Source excerpt =
.....

Back to the Future IV
By David Benjamin
“You ain’t nothin’ but a gutless yellow turd.” — Mad Dog Tannen
MADISON,
Wis. — Have you noticed how it’s downright freakish sometimes the way
foreign affairs imitate art? I mean, I know I’m not the first to observe
the turmoil in Ukraine and think to myself, “Holy flux capacitor,
Einstein! I’ve seen this before!” Once I experienced this epiphany, I
had to fire up my DVD player and watch Back to the Future III all over again.
Because,
obviously, if ever there existed a real-life version of Mad Dog Tannen
(played by Thomas F. Wilson in the movie), it’s got to be Vladimir
Putin, especially in the climactic gunfight sequence, where Marty McFly
(Michael J. Fox) eerily foreshadows the dilemma of President Barack
Obama in the Ukrainian crisis.
I’m not sure why I was so dim, but the parallel didn’t hit me ‘til I saw that bare-chested horseback photo of Hopalong Putin.
Clearly, Mad Dog Tannen is a lot hairier than Putin, but the
resemblance — in physique, personal style and sheer brazen ugliness — is
just uncanny.
Even more uncanny are the near-identical
circumstances. As you recall, in the movie, it’s almost 8 o’clock on the
morning that Marty (whose nom de guerre in the movie is “Clint
Eastwood”) and Doc Brown (Christopher Lloyd)

.....

Requirement A = In the column about Back to the Future, which actor played Mad Dog Tannen in the movie?

.....

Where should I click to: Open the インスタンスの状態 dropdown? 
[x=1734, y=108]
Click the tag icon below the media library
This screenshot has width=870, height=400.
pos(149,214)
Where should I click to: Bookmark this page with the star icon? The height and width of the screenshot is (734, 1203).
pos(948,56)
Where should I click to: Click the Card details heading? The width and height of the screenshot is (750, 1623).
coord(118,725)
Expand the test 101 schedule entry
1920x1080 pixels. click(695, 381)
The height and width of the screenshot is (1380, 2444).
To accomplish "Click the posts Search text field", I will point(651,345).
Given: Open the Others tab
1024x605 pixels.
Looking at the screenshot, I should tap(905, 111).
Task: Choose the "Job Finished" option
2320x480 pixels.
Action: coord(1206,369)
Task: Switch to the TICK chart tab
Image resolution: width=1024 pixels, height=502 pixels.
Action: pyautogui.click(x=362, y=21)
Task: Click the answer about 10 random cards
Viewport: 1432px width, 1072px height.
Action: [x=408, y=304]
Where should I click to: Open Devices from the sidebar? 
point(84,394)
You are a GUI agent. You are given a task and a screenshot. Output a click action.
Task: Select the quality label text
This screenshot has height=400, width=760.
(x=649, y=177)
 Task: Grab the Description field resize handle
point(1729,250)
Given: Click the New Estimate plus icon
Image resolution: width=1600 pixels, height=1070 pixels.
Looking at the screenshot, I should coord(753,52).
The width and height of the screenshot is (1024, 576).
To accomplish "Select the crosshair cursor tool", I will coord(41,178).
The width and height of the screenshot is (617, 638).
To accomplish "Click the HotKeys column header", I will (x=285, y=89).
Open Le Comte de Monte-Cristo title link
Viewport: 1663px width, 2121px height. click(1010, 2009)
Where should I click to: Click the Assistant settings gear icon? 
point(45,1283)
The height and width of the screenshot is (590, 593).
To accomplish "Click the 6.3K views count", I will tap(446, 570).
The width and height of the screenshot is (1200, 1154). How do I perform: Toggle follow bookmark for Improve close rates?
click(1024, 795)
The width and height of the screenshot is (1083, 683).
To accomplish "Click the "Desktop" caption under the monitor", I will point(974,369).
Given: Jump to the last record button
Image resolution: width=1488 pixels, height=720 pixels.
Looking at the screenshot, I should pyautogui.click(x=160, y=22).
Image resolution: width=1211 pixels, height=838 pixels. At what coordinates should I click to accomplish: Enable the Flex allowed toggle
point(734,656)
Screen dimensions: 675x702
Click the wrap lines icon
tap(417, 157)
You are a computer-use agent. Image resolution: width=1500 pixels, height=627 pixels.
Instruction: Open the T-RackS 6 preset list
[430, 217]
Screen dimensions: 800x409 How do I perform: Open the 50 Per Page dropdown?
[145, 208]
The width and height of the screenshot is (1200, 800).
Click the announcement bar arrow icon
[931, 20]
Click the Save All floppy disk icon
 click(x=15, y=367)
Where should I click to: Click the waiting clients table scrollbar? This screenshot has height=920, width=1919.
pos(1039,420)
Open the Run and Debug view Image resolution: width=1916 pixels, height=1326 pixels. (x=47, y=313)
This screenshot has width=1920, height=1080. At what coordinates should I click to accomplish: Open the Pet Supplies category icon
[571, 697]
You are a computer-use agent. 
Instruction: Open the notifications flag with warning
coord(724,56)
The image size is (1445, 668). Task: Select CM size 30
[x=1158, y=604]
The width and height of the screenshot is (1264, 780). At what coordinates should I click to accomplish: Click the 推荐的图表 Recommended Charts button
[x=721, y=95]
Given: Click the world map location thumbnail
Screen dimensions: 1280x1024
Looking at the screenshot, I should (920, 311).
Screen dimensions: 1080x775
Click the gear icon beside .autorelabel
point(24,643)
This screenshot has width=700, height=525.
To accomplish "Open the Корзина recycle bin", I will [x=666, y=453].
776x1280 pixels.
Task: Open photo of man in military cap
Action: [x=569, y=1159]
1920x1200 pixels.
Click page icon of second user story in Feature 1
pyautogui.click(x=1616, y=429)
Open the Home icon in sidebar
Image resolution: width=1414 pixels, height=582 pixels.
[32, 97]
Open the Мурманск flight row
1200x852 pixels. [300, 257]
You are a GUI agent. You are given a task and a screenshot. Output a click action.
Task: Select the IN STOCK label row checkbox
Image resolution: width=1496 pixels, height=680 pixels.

.....

Requirement B = Edit the rows from the first one through the line containing "1920x1080 pixels. click(695, 381)" so that "screenshot" becomes "image" throughout, and give back only those lines with nothing else changed.

Finished answer A = Thomas F. Wilson

Finished answer B =
Where should I click to: Open the インスタンスの状態 dropdown? 
[x=1734, y=108]
Click the tag icon below the media library
This image has width=870, height=400.
pos(149,214)
Where should I click to: Bookmark this page with the star icon? The height and width of the image is (734, 1203).
pos(948,56)
Where should I click to: Click the Card details heading? The width and height of the image is (750, 1623).
coord(118,725)
Expand the test 101 schedule entry
1920x1080 pixels. click(695, 381)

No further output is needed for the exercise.